OAB é contrária à remoção compulsória das comunidades quilombolas de Alcântara (MA)

A OAB Nacional emitiu, nesta segunda-feira (8), uma nota
pública na qual manifesta total contrariedade à determinação de remoção
compulsória das comunidades quilombolas de Alcântara, no Maranhão. A decisão do
Governo Federal foi publicada na Resolução 11/2020 do Gabinete de Segurança
Institucional da Presidência da República.

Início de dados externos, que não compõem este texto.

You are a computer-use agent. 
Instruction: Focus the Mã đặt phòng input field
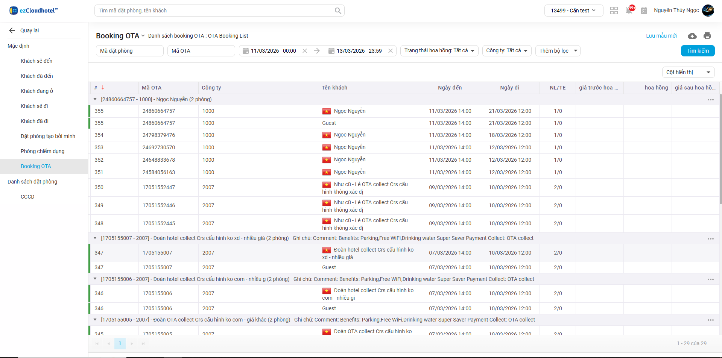[x=129, y=51]
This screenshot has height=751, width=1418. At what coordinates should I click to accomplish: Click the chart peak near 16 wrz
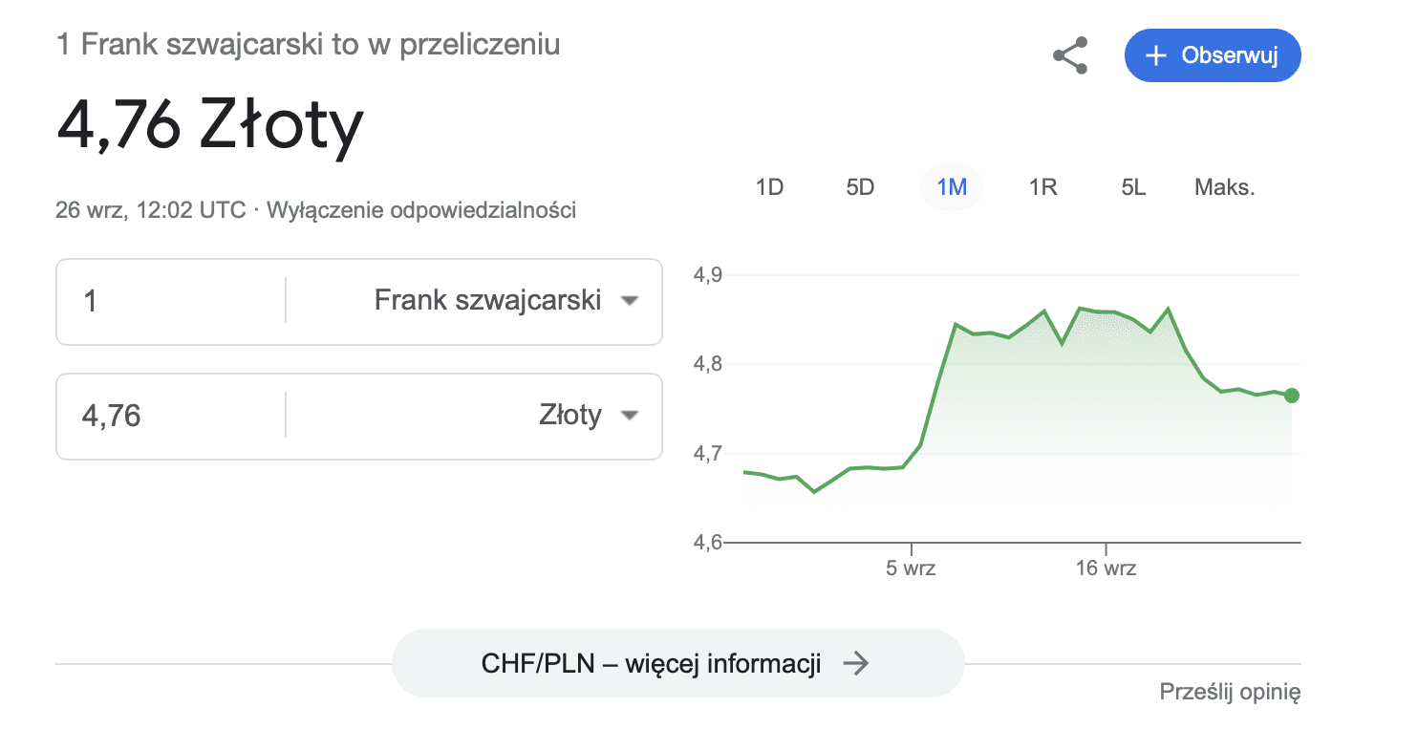[x=1080, y=309]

Para o presidente da Comissão Nacional da Verdade da
Escravidão Negra no Brasil, Humberto Adami, a nota reflete uma posição tomada
pelo Conselho Pleno da OAB, em dezembro de 2019, quando criticou a direção da
Fundação Palmares. “A atual administração pública federal permanece na usinagem
de alterações malévolas para os pobres, pretos e pardos em sua grande maioria.

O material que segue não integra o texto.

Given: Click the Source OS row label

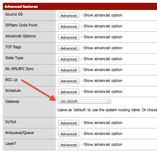Looking at the screenshot, I should pyautogui.click(x=14, y=14).
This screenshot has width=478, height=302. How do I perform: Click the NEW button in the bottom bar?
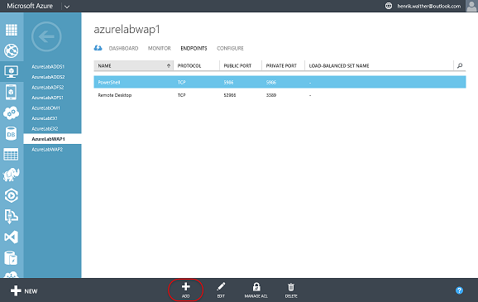[24, 291]
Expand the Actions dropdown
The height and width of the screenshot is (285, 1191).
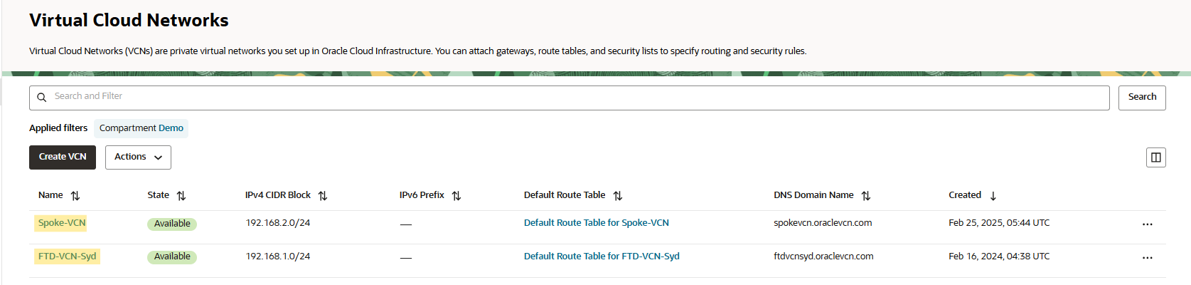point(138,157)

Vejo com muita preocupação que dentro da atual crise de saúde, que impõe
precaução a todos, essa onda insana de não considerar que a virulência e a
mortandade do coronavírus possa dizimar populações quilombolas e indígenas”,
alertou.

Adami lembrou, ainda, que a situação agora vivenciada pelas
comunidades maranhenses também vitima populações quilombolas no Pará, onde – de
igual modo – a Fundação Palmares tirou destes povos o direito de consulta em
relação à moradia. No caso paraense, a Fundação deu parecer favorável à
passagem de uma linha de transmissão elétrica por dentro de quatro áreas de
quilombos, sem qualquer consulta prévia à população quilombola atingida.

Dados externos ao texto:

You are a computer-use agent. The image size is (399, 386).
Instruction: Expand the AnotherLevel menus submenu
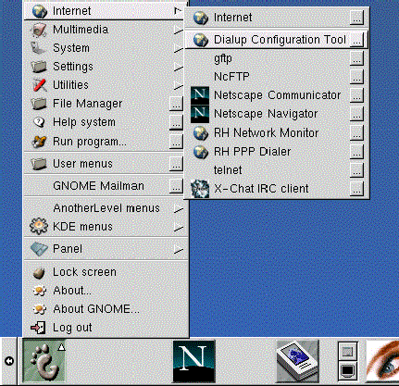[106, 208]
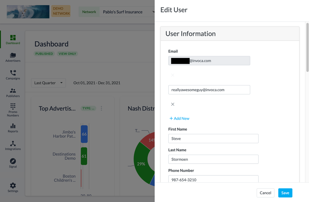The image size is (309, 202).
Task: Cancel editing the user
Action: point(265,193)
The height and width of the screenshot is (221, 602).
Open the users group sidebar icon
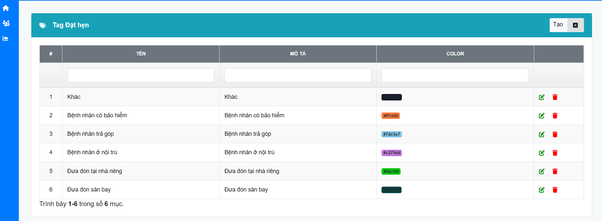6,23
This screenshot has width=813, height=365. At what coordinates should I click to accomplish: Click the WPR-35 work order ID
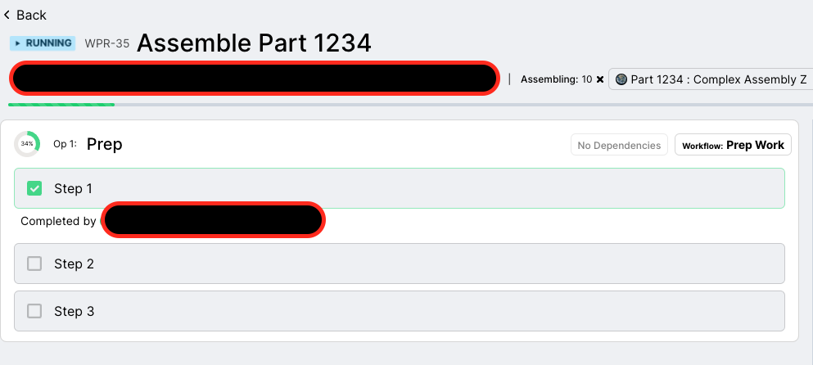(107, 43)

Na nota, a OAB reforça que é evidente a violação de direitos
humanos e direitos fundamentais das comunidades remanescentes do Quilombo de
Alcântara, no estado do Maranhão, situação reforçada pela grave crise de saúde
pública decorrente da pandemia do novo coronavírus, “na qual o foco deve
permanecer na proteção à vida e não em ataque à vida, com o deslocamento
compulsório de populações em um momento de grande risco”.